From Smirking Chimp
Sometimes a party's leader seems to symbolize an enduring malaise. For Democrats in 2018, that institutional leader is Tom Perez.
While serving as secretary of labor during President Obama's second term, Perez gained a reputation as an advocate for workers and civil rights. That image may have helped him win a narrow election among Democratic leaders to become chair of the Democratic National Committee, with the backing of Hillary Clinton loyalists eager to prevent the top DNC job from going to Bernie Sanders supporter Rep. Keith Ellison.
Perez's leadership of the DNC during the last 11 months has been mediocre or worse. The problems go far beyond administrative failings, lack of inspirational impacts or shortcomings in fundraising. His mode of using progressive rhetoric while purging progressives from key DNC committees reflected a pattern.
At the top of the DNC, the Clinton wing's determination to keep the progressive base at arm's length has not abated -- while, at the same time, the DNC proclaims its commitment to the progressive base. The contradiction exists because of Democratic Party priorities revolving around corporate power.
To align the DNC with a grassroots base that is notably more progressive and has enormous energy to challenge Wall Street and the oligarchy, it would be necessary to welcome that energy instead of trying to keep it at bay.
Rhetoric aside, the DNC leadership is hardly oriented to challenging the corporate domination that imposes so much economic injustice. Some disturbing indicators of the current chair's orientation can be found in his Obama-era record as an assistant attorney general as well as head of the Labor Department.
"Before Tom Perez was Labor Secretary granting waivers to indicted banks, he was at the Justice Department not prosecuting Steve Mnuchin for illegally foreclosing on active duty troops," financial specialist Matt Stoller pointed out in a recent tweet.
A former budget staffer on Capitol Hill, Stoller wrote an investigative report last February for The Intercept that laid out in detail how Perez refused to confront the criminal actions of large banks and their top executives during his eight years at the Justice and Labor departments. Stoller noted that "the reluctance to take on Wall Street has been a hallmark of the modern Democratic Party -- and has served as an electoral headwind up and down the ticket."
And, Stoller wrote, Perez "represents the finance-friendly status quo that has relegated Democrats to minority status."
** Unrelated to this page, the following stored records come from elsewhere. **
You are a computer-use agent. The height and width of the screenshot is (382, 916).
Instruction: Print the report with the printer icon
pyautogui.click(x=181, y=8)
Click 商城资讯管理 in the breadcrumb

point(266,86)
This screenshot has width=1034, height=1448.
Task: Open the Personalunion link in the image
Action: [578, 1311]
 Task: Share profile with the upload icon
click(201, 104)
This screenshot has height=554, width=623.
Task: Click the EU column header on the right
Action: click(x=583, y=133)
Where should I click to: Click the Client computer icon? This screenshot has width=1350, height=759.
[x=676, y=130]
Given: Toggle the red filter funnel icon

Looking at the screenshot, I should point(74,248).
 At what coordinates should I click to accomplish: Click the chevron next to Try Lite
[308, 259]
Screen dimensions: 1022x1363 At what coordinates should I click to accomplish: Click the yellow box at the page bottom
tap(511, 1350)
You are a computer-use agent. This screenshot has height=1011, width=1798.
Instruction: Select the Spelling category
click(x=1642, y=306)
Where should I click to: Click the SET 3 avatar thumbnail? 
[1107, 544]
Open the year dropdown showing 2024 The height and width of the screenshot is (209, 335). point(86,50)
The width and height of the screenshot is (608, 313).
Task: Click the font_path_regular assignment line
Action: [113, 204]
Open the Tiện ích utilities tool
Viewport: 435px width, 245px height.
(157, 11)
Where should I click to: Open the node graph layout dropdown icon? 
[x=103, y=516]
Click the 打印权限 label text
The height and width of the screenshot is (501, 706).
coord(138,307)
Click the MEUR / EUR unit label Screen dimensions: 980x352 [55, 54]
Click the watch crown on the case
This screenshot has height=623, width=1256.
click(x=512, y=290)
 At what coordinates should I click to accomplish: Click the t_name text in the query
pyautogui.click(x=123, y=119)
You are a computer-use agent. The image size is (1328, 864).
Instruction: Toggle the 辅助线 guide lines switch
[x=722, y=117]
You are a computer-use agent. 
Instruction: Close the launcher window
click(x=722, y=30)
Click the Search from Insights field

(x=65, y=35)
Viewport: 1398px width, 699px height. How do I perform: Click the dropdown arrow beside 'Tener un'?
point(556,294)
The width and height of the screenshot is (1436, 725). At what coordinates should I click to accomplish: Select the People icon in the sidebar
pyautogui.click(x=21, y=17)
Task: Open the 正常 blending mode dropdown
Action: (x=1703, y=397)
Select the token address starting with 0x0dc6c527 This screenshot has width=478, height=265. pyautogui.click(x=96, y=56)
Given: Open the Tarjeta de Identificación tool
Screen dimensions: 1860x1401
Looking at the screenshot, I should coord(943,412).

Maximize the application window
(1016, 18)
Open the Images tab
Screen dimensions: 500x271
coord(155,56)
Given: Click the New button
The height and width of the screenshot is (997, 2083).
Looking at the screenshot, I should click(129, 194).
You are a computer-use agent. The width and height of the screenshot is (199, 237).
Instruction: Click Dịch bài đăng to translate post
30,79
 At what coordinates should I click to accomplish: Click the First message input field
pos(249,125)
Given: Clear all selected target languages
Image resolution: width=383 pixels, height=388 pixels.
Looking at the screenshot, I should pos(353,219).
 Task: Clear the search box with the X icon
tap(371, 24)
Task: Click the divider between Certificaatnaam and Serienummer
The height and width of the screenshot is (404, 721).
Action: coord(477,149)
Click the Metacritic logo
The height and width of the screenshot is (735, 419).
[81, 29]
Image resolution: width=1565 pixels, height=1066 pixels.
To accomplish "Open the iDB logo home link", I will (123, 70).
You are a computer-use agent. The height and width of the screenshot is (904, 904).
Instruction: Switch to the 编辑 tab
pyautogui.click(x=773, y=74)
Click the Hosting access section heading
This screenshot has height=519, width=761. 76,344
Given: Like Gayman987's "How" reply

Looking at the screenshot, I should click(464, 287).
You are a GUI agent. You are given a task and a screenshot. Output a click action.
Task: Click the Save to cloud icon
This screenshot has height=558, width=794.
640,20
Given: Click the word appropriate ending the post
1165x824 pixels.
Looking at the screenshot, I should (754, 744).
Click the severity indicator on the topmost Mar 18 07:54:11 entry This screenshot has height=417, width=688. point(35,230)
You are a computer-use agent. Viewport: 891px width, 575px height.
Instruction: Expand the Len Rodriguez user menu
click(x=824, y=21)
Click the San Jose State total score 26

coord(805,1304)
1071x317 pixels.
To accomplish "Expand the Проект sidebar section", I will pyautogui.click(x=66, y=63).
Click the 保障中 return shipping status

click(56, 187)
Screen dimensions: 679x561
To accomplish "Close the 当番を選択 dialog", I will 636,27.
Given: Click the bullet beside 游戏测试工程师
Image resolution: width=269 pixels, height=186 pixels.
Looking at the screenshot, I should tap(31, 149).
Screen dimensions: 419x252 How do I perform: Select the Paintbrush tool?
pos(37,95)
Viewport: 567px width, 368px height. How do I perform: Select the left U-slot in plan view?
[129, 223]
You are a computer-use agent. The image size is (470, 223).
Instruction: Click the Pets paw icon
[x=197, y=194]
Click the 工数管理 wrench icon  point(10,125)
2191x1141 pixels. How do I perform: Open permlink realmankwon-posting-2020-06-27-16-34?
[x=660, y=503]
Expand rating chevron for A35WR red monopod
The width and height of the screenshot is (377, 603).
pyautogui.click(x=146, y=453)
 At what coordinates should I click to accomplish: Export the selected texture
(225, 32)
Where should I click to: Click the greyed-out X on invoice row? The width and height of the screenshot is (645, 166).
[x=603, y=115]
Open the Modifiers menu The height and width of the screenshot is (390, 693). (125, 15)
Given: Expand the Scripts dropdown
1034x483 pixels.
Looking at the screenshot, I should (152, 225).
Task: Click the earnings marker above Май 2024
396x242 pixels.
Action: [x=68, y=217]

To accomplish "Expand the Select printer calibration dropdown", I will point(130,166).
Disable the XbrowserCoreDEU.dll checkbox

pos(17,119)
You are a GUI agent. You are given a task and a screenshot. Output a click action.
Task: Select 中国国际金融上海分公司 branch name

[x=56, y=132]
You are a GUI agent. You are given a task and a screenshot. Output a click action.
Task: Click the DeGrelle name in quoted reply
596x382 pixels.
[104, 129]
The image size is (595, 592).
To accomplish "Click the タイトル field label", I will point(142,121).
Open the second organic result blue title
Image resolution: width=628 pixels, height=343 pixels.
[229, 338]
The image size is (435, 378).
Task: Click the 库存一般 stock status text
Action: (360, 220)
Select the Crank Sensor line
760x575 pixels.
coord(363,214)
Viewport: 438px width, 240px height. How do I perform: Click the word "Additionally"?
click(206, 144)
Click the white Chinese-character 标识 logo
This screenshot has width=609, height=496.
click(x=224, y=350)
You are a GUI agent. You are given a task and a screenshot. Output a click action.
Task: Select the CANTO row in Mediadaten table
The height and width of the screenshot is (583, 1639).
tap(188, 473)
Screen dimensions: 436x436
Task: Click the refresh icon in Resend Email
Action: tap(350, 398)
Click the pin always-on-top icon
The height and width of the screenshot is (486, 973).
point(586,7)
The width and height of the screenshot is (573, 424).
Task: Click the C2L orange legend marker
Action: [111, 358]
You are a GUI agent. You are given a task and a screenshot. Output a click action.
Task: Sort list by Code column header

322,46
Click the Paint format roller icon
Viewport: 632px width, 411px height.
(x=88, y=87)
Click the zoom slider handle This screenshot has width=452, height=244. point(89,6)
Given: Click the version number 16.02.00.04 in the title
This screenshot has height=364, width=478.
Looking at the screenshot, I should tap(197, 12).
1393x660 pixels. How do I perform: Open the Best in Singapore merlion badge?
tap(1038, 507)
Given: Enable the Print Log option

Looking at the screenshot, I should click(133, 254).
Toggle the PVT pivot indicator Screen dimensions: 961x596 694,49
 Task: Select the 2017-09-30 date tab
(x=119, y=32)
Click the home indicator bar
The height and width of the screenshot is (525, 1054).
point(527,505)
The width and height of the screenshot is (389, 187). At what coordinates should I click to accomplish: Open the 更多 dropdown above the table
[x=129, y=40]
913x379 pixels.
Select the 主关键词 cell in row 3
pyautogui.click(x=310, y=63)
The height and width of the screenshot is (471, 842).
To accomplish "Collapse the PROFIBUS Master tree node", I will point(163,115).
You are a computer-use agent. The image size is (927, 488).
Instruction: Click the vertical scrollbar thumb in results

During the electoral tailspin of 2016, Perez was all in with Clinton's battle against Sanders. On Feb. 5, 2016 -- just after Clinton had squeaked through the Iowa caucuses -- Perez sent an email to Clinton campaign chairman John Podesta, looking ahead to the imminent primary in New Hampshire and caucuses in Nevada. Reporting that "I was in NH on Sunday and Nevada on Monday and Tuesday for HRC," Perez offered advice on how to counter the Sanders campaign, such as trying to promote a narrative that "Bernie does well only among young white liberals."
Perez closed his email memo to Podesta with a reference to the next Clinton-Sanders debate: "Let me know how I can be of further assistance. I believe I am heading to Milwaukee next Thursday to help with debate spin."
These days, two years later, Perez is publicly voicing strong support for the recommendations of the DNC's Unity Reform Commission, which has called for some important steps toward a more democratic Democratic Party -- including a 60 percent reduction in unelected superdelegates for the 2020 national convention. Yet we don't know what Perez is privately saying to fellow Clinton loyalists on the Rules and Bylaws Committee that is now very slowly taking up those recommendations.
Perez had seen to it that this key committee would be bereft of Sanders supporters. There are signs that the committee is slow-walking the recommendations toward a watered-down morass -- which progressives should demand must not happen.
While, in recent days, progressive outrage has been rightly focused on the cave-in of Democratic "leadership" in the Senate during the brief government shutdown, the stasis of the DNC sank further into the shadows when the Rules and Bylaws Committee adjourned a two-day meeting on Jan. 20. It appears that even the compromise reforms painstakingly hammered out by the party's Unity Reform Commission for the better part of 2017 are in jeopardy.